Its other two business segments are also showing moderate growth with the re-launch of Lipton Yellow Label, and the ongoing success of baking bags and Knorr jelly bouillons. Its strong innovative culture becomes a key driver of growth with the launch of products like deodorants, Vaseline Spray & Go and Magnum 5 Kisses.
Its emerging markets footprint and strong innovation pipeline gives a wide economic moat. Its strong cash position also enables it to sustain dividends for investors. Its free cash flows are adequately covering dividend payments. This company has sustained a manageable payout ratio of around 60%.
The Household Products Industry is full of diversification. This group of companies offers hundreds of products we used in and around the home. Product diversification is a key characteristic behind the success of this group. These equities can be classified as defensive investments.

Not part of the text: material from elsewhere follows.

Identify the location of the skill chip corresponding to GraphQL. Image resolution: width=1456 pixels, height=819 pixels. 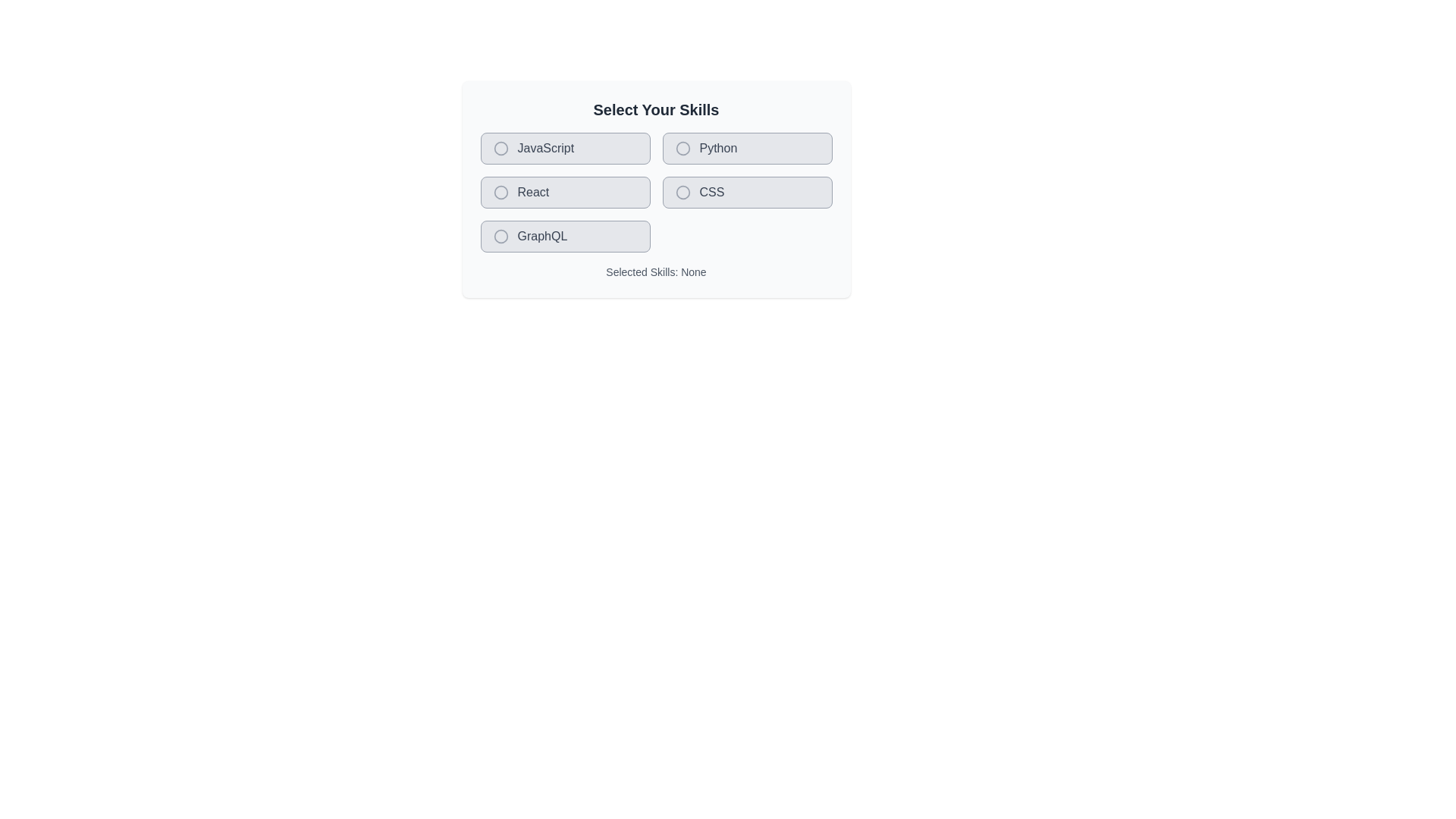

These four companies are generating strong profits and have solid business plans to continue this growth. Procter & Gamble is working on a smart business plan that is working so far. Clorox's solid brand and potential to generate strong cash flows make it a buy for dividend investors. Kimberly-Clark is restructuring its business and making moves for margin expansion. With its recent moves and solid K-C brand, Kimberly-Clark is well set for big profits. Finally, Unilever is a buy for the long haul.
Disclosure: I have no positions in any stocks mentioned, and no plans to initiate any positions within the next 72 hours. I wrote this article myself, and it expresses my own opinions. I am not receiving compensation for it (other than from Seeking Alpha). I have no business relationship with any company whose stock is mentioned in this article.